As February drew to a close, the Oscars, an event which was heavily criticized last year for the lack of diversity in its actor nominations, offered an undoubtedly bright, diverse image of black talent. Viola Davis won Best Supporting Actress for her role in the movie “Fences,” and is now one of the select few actors and actresses to have earned an Emmy, Tony, and an Oscar. Denzel Washington was nominated for Best Actor, and Ruth Negga was nominated for Best Actress.

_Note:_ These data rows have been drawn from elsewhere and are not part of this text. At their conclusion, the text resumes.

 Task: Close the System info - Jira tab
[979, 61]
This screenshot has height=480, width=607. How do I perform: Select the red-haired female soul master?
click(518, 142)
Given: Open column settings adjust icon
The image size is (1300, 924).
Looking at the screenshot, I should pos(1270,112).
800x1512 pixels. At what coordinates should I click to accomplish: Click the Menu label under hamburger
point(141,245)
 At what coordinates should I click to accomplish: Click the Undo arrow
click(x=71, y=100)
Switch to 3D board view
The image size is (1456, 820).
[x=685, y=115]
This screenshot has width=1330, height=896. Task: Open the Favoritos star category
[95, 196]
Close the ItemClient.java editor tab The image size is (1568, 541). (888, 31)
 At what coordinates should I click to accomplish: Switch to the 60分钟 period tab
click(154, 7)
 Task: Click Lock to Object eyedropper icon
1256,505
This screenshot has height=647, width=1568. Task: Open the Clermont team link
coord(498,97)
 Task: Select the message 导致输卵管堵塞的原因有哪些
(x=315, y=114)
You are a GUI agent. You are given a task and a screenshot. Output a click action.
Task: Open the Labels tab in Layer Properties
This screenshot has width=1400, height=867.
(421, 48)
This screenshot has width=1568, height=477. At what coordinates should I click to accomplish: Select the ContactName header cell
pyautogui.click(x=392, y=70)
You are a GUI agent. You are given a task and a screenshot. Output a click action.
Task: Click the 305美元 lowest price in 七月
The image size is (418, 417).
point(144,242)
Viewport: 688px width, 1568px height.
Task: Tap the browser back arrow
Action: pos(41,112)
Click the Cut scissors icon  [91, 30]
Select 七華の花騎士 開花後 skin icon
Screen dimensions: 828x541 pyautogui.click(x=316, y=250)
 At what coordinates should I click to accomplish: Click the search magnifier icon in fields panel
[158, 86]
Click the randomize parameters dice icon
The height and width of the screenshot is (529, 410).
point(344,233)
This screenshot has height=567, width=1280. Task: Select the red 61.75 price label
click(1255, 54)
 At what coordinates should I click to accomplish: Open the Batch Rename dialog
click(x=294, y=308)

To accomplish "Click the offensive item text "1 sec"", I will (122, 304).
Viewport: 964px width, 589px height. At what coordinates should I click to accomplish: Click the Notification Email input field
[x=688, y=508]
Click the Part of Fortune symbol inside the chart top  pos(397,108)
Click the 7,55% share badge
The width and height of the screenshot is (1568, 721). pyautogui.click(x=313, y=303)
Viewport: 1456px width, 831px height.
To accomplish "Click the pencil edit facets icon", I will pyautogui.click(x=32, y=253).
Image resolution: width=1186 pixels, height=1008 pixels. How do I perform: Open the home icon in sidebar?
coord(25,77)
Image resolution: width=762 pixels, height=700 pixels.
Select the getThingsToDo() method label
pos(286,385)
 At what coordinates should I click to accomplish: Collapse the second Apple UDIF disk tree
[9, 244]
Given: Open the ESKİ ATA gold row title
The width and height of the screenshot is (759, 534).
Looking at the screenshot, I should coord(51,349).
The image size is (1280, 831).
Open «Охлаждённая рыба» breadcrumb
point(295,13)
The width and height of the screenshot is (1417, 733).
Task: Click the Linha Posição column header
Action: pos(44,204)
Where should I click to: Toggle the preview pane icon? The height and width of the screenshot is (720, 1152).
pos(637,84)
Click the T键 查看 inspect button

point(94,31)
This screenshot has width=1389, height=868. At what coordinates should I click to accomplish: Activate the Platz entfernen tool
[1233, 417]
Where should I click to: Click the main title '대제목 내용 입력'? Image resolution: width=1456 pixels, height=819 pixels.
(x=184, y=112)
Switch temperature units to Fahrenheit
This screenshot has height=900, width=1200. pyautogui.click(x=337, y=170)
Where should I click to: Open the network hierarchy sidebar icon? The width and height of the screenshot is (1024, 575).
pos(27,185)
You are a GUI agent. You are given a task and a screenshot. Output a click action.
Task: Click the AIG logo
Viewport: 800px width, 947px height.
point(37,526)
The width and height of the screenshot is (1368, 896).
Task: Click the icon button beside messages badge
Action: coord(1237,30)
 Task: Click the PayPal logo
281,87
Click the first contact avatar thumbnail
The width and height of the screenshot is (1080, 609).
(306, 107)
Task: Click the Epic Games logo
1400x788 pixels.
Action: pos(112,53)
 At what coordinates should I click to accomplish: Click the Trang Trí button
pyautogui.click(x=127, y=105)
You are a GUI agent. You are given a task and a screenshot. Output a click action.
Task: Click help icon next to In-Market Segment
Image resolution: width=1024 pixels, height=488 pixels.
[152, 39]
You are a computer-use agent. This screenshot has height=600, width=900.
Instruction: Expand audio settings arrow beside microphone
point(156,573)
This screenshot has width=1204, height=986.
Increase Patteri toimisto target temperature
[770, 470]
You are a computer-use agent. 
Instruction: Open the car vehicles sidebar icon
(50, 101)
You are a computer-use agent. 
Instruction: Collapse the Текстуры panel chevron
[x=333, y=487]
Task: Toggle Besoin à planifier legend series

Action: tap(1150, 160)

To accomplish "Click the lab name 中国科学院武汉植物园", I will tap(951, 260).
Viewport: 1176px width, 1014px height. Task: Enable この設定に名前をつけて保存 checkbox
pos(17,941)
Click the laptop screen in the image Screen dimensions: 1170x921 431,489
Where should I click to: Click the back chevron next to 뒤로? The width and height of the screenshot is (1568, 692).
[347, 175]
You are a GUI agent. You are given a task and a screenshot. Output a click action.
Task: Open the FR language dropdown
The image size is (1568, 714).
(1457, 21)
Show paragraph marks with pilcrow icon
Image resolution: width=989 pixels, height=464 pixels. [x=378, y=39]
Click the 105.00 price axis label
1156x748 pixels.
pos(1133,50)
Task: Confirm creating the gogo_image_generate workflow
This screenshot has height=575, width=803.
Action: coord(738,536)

Mahershala Ali won Best Supporting Actor for his role in “Moonlight,” the story of a young black man growing up in a rough Miami neighborhood, a movie which also won Best Picture, the Academy’s highest honor.
Aside from the critical success of the movie “Moonlight,” January’s debut of “Hidden Figures,” which highlights the struggle and integral role of black women at NASA at the dawn of the space program, was also not only nominated for Best Picture, but has also been a box office smash; it earned over $150 million dollars in the US market. These two movies and others like “Fences” highlight not only the accomplishments and talents of their actors, but the oftentimes neglected stories of the characters they play. Before “Hidden Figures,” not many people knew who Katherine Johnson was or how integral she was to the space program. Now, at age 98, she received a standing ovation at the Oscars and has inspired little girls everywhere with her story, regardless of their race.
In the past 40 years, television has evolved to include a variety of African American casts and shows. Television today features shows like “Black-ish,” “Empire,” and “Scandal,” which center around African American characters, with some often challenging and defying stereotypes. They portray a wide spectrum of black America, from music moguls and political power players to middle class families, to name but a few.
A lot has changed in 40 years, and the entertainment industry is shifting with it, making more of a move towards the goal of Black History Month itself: to honor the accomplishments of black Americans.